─── Supplied material
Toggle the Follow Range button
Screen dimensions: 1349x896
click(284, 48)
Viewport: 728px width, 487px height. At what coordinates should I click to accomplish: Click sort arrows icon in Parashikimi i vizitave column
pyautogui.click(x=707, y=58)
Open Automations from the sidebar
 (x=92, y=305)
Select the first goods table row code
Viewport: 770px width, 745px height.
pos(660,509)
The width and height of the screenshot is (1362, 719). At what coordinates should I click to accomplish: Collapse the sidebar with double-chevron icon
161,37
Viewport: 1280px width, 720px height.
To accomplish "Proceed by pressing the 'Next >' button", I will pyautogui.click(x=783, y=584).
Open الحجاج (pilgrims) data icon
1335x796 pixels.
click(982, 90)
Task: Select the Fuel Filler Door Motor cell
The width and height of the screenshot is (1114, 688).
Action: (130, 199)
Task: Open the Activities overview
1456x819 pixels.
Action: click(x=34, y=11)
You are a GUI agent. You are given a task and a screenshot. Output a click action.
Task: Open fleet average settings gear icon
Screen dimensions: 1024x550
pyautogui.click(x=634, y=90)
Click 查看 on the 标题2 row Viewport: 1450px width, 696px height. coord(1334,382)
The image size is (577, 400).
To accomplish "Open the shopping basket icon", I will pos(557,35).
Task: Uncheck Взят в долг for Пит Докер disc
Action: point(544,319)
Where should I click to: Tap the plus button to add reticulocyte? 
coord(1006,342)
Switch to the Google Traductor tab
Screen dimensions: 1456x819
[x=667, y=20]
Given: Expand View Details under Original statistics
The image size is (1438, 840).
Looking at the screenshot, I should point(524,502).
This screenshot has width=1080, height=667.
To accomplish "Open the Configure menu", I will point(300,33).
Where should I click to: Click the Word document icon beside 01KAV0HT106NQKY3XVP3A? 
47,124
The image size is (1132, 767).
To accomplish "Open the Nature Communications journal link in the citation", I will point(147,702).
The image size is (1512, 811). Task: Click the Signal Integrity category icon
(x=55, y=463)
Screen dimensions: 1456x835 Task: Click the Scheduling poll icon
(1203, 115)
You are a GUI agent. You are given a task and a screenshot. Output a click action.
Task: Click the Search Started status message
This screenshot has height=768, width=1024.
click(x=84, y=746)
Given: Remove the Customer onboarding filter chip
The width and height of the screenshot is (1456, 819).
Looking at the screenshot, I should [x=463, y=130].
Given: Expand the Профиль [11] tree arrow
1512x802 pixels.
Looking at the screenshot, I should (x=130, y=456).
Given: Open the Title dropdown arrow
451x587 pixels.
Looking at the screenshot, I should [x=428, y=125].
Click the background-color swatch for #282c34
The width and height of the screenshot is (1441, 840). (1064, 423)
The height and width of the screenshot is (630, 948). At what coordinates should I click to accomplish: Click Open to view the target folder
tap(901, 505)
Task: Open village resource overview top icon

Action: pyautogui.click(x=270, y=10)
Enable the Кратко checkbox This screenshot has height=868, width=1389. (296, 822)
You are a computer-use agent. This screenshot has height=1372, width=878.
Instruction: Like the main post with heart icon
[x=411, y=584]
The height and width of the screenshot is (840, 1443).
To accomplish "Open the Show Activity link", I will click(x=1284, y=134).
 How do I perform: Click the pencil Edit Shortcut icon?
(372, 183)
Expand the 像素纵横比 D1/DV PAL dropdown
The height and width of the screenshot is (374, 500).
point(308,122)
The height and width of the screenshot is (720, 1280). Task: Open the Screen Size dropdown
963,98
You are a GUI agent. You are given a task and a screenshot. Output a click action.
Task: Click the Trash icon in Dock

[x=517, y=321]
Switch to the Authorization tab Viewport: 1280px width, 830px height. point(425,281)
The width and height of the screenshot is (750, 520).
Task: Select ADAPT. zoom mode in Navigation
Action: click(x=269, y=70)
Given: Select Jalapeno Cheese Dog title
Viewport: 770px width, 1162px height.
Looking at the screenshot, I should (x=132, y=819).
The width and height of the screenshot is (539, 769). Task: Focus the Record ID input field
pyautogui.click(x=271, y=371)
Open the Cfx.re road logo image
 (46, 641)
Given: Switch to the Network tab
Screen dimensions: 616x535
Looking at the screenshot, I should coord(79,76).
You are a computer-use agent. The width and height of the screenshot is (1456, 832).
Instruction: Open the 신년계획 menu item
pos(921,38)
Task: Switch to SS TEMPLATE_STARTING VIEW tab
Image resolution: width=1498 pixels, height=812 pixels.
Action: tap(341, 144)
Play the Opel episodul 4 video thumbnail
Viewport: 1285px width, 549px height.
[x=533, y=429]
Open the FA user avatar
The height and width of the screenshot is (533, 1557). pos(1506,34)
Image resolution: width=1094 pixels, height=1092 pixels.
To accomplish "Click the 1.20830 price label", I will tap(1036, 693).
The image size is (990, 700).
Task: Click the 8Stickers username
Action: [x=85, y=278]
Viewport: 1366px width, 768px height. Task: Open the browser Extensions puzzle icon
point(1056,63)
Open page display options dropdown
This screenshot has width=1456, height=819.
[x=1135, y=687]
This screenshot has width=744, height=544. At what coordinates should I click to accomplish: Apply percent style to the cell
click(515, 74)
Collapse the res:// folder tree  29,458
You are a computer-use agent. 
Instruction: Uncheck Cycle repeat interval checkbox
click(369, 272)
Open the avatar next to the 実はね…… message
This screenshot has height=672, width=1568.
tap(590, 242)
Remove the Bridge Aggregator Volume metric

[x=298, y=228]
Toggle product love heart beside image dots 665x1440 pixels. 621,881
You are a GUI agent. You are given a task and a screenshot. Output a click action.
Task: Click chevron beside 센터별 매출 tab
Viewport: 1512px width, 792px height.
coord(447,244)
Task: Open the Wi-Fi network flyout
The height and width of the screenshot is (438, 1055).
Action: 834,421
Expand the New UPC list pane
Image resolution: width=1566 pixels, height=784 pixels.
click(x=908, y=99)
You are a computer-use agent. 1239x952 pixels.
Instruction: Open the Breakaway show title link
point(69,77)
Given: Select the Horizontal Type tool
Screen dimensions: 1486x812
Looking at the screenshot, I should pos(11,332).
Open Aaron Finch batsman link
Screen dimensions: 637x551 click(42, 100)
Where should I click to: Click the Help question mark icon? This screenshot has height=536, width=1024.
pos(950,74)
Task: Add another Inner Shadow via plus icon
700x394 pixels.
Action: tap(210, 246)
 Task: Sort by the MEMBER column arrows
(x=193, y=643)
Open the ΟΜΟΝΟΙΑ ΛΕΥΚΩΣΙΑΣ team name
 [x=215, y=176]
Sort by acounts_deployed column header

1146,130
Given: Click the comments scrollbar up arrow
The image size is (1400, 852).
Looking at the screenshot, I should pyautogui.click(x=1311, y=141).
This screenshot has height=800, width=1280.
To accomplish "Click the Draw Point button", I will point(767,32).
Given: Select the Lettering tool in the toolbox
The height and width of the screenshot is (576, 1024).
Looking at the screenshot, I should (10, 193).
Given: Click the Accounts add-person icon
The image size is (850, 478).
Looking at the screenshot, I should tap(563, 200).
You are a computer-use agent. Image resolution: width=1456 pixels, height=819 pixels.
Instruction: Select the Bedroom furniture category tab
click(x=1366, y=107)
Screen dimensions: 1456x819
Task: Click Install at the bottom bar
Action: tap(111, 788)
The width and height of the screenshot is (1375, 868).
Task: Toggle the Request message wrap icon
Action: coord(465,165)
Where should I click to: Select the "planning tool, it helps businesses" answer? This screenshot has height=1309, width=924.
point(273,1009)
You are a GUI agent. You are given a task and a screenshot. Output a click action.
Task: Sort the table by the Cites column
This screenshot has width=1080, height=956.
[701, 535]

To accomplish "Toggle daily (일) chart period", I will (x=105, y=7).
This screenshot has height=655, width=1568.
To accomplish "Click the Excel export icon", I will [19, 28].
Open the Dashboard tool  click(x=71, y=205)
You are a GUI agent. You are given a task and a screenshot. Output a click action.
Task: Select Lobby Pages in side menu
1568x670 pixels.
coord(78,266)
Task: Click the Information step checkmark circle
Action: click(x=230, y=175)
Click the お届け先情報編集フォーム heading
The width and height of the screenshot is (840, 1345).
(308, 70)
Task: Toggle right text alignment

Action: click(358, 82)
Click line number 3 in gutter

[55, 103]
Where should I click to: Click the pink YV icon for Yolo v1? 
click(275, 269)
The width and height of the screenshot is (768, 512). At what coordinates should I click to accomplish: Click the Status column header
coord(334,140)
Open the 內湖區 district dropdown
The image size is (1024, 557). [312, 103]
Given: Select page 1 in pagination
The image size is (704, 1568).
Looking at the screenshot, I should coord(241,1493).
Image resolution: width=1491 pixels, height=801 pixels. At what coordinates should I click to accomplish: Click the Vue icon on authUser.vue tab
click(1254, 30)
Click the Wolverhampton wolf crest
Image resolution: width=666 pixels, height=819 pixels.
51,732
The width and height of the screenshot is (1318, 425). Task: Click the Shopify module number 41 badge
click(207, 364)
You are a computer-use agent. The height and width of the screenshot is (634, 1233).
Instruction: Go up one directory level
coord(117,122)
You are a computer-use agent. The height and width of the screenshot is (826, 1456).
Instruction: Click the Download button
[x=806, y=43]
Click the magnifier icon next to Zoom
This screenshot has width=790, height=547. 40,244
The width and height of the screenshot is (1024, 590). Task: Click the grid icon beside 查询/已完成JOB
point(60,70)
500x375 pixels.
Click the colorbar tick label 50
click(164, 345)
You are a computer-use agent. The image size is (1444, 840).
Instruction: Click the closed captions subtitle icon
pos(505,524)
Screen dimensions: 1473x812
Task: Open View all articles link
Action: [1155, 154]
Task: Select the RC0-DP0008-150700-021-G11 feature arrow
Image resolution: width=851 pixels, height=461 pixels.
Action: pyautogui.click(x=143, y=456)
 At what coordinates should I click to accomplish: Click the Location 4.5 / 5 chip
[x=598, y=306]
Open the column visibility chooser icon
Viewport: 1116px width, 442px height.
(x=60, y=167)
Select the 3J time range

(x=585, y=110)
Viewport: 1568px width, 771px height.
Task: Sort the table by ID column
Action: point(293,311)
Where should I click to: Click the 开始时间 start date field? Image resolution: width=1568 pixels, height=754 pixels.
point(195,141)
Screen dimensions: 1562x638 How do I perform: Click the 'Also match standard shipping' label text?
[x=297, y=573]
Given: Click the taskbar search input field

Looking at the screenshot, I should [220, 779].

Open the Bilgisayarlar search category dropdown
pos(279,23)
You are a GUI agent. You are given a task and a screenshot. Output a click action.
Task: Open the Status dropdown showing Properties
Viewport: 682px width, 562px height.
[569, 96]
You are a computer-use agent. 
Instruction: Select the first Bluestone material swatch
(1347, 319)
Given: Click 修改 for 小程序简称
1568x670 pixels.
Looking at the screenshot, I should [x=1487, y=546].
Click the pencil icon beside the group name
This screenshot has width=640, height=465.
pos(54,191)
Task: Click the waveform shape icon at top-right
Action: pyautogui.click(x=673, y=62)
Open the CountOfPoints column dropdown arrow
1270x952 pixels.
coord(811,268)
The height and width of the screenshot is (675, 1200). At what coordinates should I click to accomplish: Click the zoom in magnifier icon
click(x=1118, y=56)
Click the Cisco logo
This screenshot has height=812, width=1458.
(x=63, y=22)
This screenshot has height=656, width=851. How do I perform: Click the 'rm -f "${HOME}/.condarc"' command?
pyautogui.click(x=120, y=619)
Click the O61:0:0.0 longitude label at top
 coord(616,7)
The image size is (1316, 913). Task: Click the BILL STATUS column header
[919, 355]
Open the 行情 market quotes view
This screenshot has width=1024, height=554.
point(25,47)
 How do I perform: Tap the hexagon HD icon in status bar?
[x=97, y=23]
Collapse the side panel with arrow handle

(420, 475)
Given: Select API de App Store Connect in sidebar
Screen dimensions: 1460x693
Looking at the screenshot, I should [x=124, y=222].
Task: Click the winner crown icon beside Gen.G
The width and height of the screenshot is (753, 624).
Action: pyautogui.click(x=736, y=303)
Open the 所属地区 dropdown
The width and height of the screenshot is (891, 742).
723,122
──────
## Task to carry out
Count the lines in the rows above that contain the word "message", and give only that number.

## Reply
3